## Records for this task
※ ※ ※
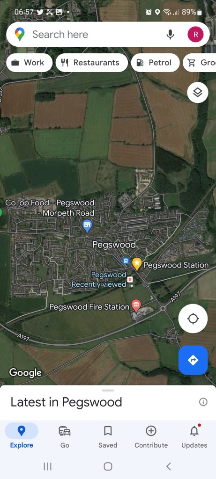The height and width of the screenshot is (479, 216).
Task: Select the Petrol category chip
Action: pyautogui.click(x=156, y=63)
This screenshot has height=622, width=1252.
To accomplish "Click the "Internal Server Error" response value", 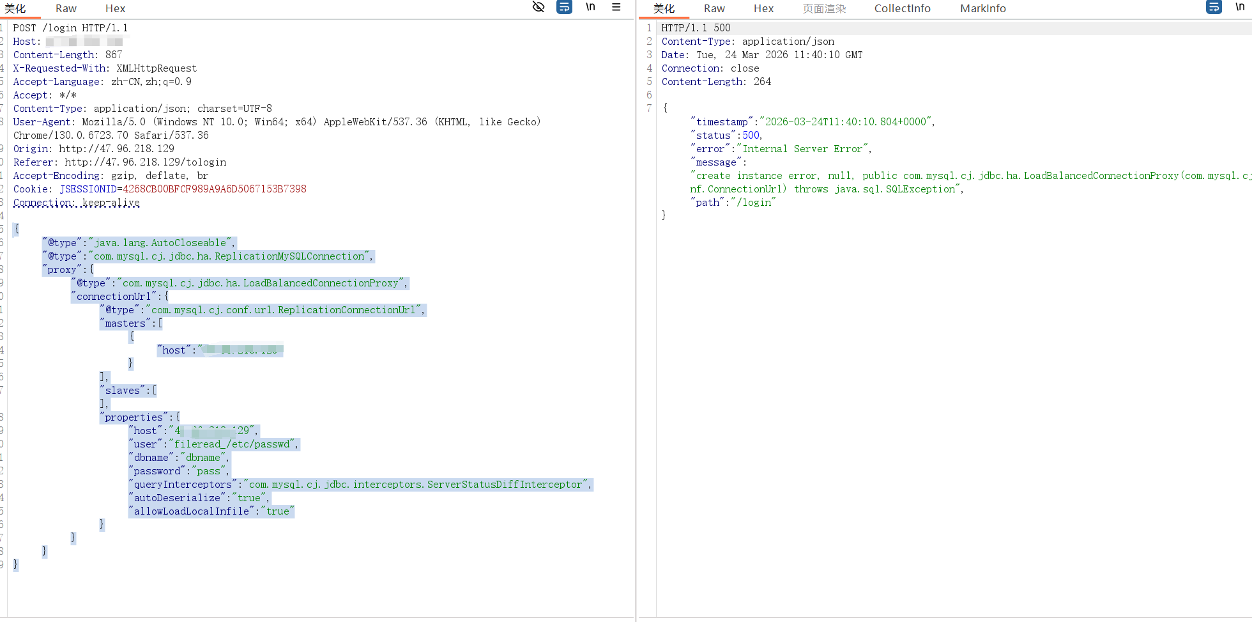I will tap(802, 149).
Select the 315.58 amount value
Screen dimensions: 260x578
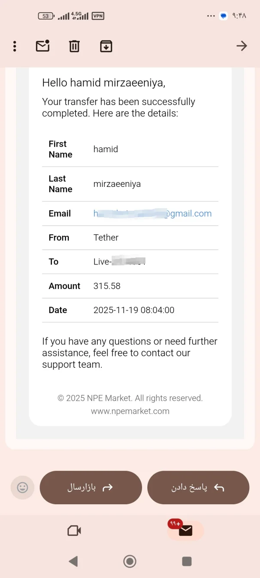(x=107, y=286)
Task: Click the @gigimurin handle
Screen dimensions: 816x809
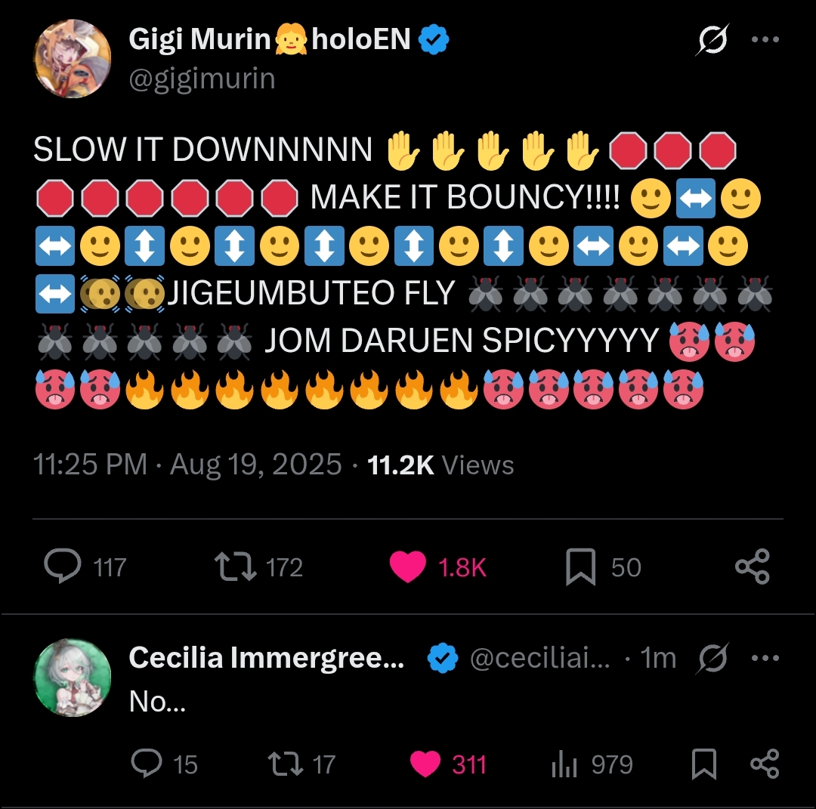Action: tap(202, 79)
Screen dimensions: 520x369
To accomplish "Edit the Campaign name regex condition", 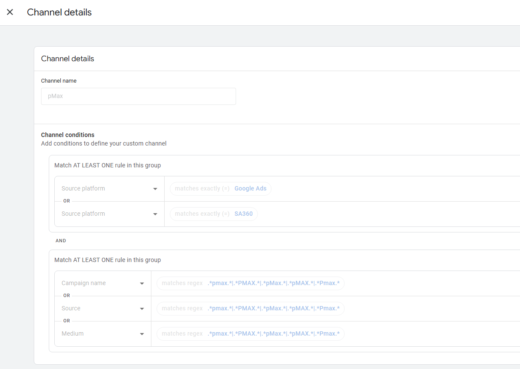I will pyautogui.click(x=250, y=283).
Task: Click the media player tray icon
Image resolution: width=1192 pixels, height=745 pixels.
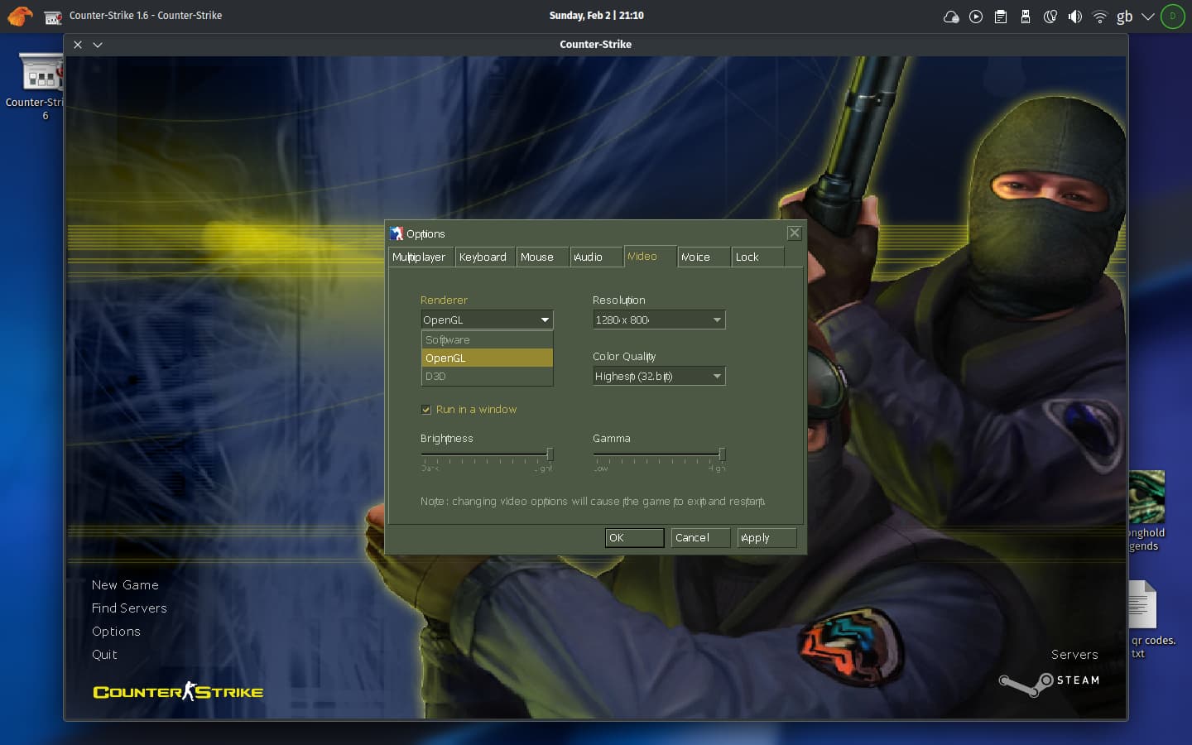Action: click(976, 16)
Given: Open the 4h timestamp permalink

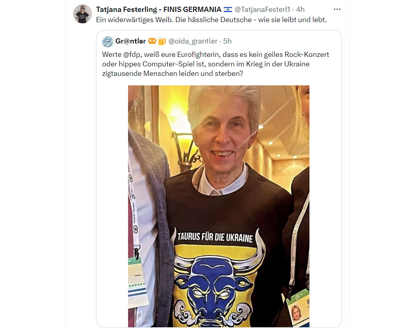Looking at the screenshot, I should (x=300, y=9).
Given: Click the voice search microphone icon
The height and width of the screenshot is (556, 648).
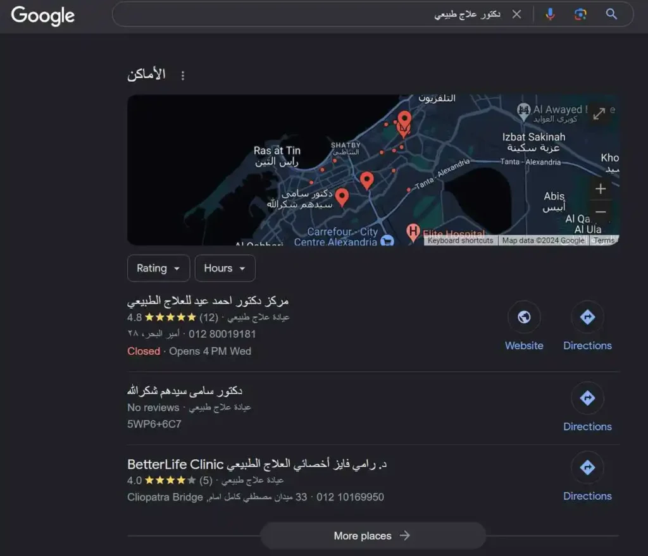Looking at the screenshot, I should click(x=550, y=14).
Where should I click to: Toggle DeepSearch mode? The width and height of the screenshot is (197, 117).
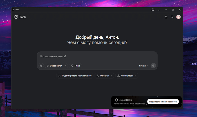pyautogui.click(x=54, y=66)

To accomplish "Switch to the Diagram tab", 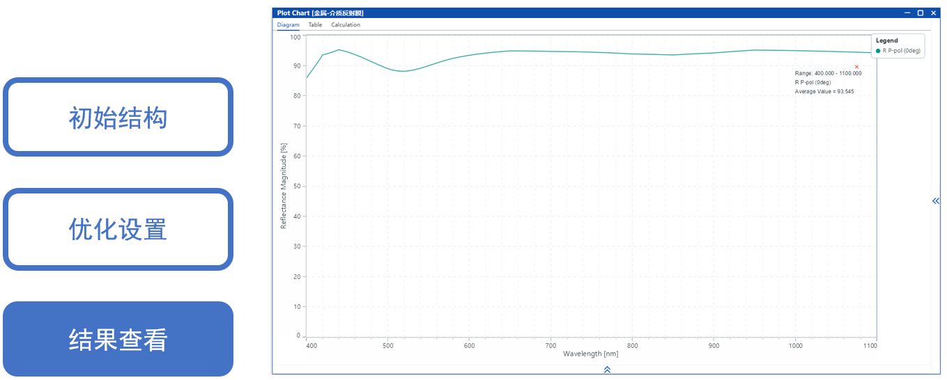I will 288,25.
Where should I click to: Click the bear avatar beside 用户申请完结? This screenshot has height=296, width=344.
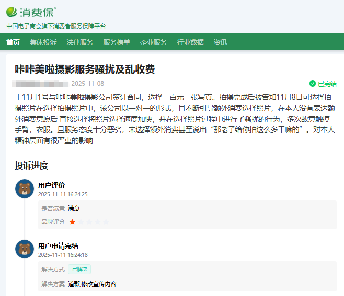coord(25,250)
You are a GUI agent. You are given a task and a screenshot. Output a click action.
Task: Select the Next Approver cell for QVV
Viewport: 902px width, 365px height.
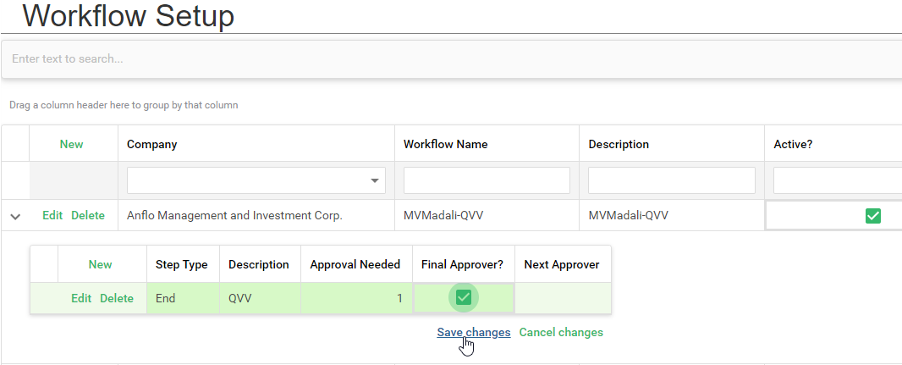(x=562, y=298)
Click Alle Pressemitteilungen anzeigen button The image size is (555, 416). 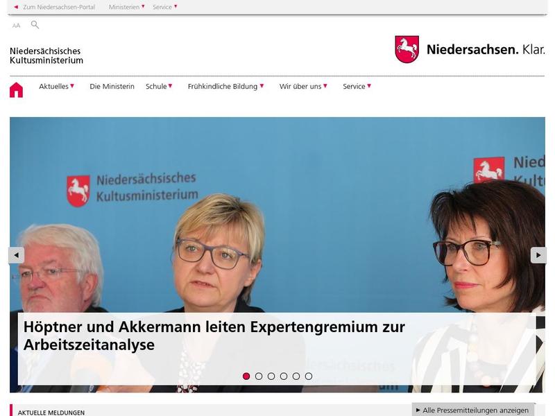pos(472,410)
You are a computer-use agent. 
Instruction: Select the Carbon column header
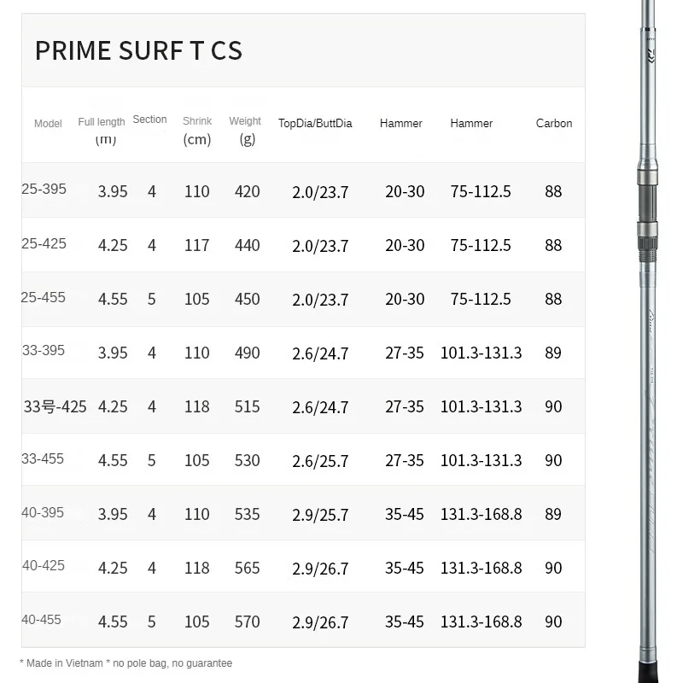[554, 124]
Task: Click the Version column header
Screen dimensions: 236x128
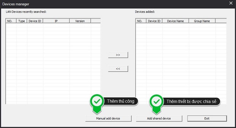Action: point(80,21)

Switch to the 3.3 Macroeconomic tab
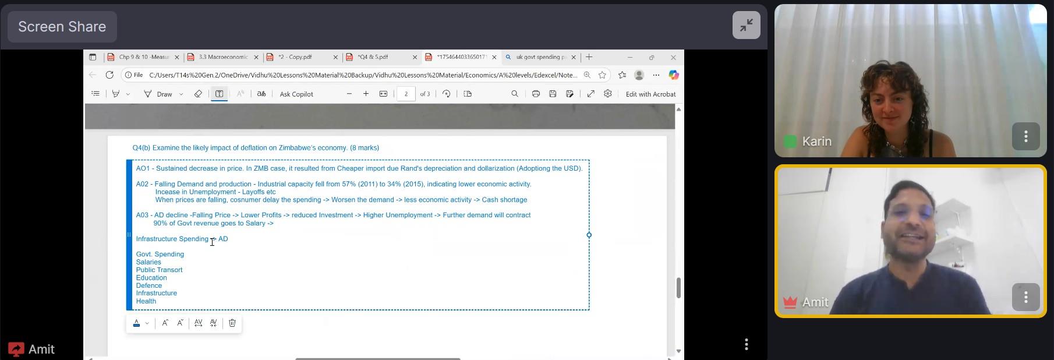pos(222,57)
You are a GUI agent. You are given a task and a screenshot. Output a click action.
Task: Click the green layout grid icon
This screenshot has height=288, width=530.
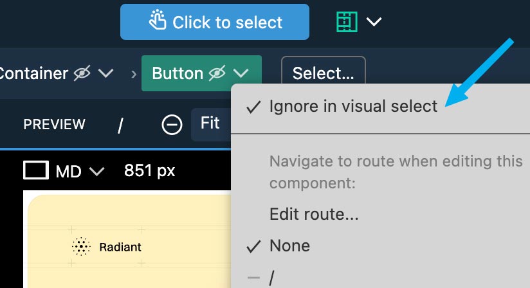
※ ※ ※
## Problem
Print exactly the lines from the one containing "Task: Click the Version column header" through the last line of the records, both included, and leave out the pictures.

## Result for this exercise
Task: Click the Version column header
Screen dimensions: 236x128
Action: point(80,21)

Switch to the 3.3 Macroeconomic tab
pos(222,57)
You are a GUI agent. You are given a task and a screenshot. Output a click action.
Task: Click the green layout grid icon
This screenshot has height=288, width=530.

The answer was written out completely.